# Car scissor lift, advise on this 1 please.....



## Guest (Jul 7, 2010)

Hi chaps,

Im just looking at getting a car scissor lift in the next few weeks, have found this on ebay. Looks very similar to others but £400 less.

Thoughts please.

http://cgi.ebay.co.uk/ws/eBayISAPI....akeTrack=true&ssPageName=VIP:watchlink:top:en

Cheers
Paul


----------



## -Kev- (Oct 30, 2007)

listing removed Paul..
maybe worth having a word with Iain @ finerdetails about his ramp?..


----------



## TOGWT (Oct 26, 2005)

Pick a lift based on the empty weight of your vehicle, not gross vehicle weight rating (GVWR) as this is the total the vehicle would weigh if fully loaded with cargo and a few of your favourite 200 lb. friends. Generally, the GVWR can be 1200 lbs. more than the empty vehicle weight 

The e0bay link doesn't work


----------



## Guest (Jul 7, 2010)

-Kev- said:


> listing removed Paul..
> maybe worth having a word with Iain @ finerdetails about his ramp?..


Bummer lol

http://www.keeautomotive.co.uk/

The same ramp is on this site.

Iain's is a little out of my price range atm.


----------



## dooka (Aug 1, 2006)

There seem to be a few around the £1500 mark which look ok, 2.7 to 3 tonne single phase scissor ramps. I'm in the process of sorting one, will post some inks up soon if you don't get sorted..


----------



## Baker21 (Aug 7, 2007)

Although I know nothing about these items, I have to say if you can afford one of these then it looks like a great investment, seen many photos of Iain's set up and it looks spot on, with the amount of room you have in your unit Paul it would be well worth the investment..............:thumb:

Can imagine it being much easily to complete wheel work, exhaust work, paintwork correction and finer detailing of the underside of any motor............:thumb:


----------



## Ebbe J (Jun 18, 2008)

I've been looking at the lifts from Mondial, especially the Panda. You can get extended ramps - for low/lowered cars, and you can easily move it around. 

I think they're re-labelled as Hofmann-Megaplan in the U.K.


Kind regards,

Ebbe


----------



## 47p2 (Jun 17, 2007)

I bought my lift (4 post) from a bankrupt stock auction. It was 4 years old and had very little use going by the condition. Apparently 'mummy' paid the deposit to get her son started up in business with a fully fitted tyre fitting workshop. The 2 post lift seemed to be the one that did all the work, so I was happy.
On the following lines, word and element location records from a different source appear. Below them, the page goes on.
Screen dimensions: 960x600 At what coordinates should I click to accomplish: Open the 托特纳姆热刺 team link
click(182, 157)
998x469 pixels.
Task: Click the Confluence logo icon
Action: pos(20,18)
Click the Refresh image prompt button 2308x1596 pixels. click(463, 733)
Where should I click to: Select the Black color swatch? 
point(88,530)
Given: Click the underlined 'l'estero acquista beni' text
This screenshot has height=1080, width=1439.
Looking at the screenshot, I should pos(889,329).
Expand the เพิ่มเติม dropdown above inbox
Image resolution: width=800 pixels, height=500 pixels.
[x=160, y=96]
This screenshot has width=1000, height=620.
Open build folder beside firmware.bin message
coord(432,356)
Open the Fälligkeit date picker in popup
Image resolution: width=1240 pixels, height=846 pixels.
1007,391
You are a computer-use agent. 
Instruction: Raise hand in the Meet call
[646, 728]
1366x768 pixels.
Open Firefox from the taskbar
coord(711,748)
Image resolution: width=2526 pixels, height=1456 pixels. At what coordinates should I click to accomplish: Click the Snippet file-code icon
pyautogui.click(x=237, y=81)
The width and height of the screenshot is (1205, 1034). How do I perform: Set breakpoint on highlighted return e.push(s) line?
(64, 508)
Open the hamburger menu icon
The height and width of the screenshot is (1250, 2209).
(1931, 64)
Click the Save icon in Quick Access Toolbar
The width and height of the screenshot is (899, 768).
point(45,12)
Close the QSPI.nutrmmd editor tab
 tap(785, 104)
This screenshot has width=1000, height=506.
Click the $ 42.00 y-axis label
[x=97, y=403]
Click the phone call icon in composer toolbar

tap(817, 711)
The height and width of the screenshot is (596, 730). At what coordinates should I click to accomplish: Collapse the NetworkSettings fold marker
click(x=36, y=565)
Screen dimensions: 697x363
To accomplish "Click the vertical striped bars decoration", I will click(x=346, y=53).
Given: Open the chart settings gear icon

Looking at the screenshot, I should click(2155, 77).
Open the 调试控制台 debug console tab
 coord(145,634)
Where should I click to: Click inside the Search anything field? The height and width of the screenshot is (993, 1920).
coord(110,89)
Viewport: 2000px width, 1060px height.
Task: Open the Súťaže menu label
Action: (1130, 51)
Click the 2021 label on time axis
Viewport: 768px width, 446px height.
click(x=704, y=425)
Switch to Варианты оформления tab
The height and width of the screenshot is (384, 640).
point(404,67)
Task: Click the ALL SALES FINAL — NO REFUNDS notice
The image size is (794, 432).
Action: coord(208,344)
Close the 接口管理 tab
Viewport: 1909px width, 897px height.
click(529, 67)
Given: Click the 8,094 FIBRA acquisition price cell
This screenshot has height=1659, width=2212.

Price....around a fifth of what it would cost new


----------



## Finerdetails (Apr 30, 2006)

Paul

Having worked on mine for over months and found the advantages and also limitations, I personally would not buy the lift you have linked too. Continue saving and get one similar to mine in design.

I'm concerned by the arms and also lifting design dragging directly on the floor of the one shown.


----------



## dooka (Aug 1, 2006)

Been looking at this company..
http://www.wix.com/strongmantools/BetaWeb


----------



## Finerdetails (Apr 30, 2006)

as others are referring to the lift I use, here's a link for those wondering:

http://www.garageequipmentgroup.co.uk/item&name=gegmr30


----------



## dooka (Aug 1, 2006)

Do you use the airlock function, will need a compressor for that one..


----------



## Finerdetails (Apr 30, 2006)

never had any issues, not link to any compressors


----------



## dooka (Aug 1, 2006)

How about setting up, I have heard they can be a bit of a bugger.

What vehicles can you not get on these..

Thanks..


----------



## Finerdetails (Apr 30, 2006)

set up took one hour, just be organised, read the instructions and be sensible

anything over 3k kgs. anything with a wheels base shorter than the ramp base.


----------



## andy monty (Dec 29, 2007)

just be aware that these should be inspected on a regular basis if used in the work place under LOLER regs :thumb:


----------